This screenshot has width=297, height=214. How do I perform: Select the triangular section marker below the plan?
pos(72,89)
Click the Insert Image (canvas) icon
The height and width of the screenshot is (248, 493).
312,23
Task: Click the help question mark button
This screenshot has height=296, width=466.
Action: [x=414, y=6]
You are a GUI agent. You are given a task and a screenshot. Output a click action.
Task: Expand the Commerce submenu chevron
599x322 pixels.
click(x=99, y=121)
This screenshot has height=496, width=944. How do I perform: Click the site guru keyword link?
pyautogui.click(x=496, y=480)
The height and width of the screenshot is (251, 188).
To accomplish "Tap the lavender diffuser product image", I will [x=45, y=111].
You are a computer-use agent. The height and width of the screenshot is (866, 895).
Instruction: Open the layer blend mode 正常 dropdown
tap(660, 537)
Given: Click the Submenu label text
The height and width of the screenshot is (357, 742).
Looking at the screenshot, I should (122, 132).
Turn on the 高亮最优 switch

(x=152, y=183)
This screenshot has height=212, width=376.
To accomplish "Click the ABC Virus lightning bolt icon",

----

**WHAT YOU ARE ASKED TO DO**
Each line above that contains the word "icon" should be returned.

**WRITTEN SOLUTION**
Click the Insert Image (canvas) icon
To accomplish "Click the ABC Virus lightning bolt icon",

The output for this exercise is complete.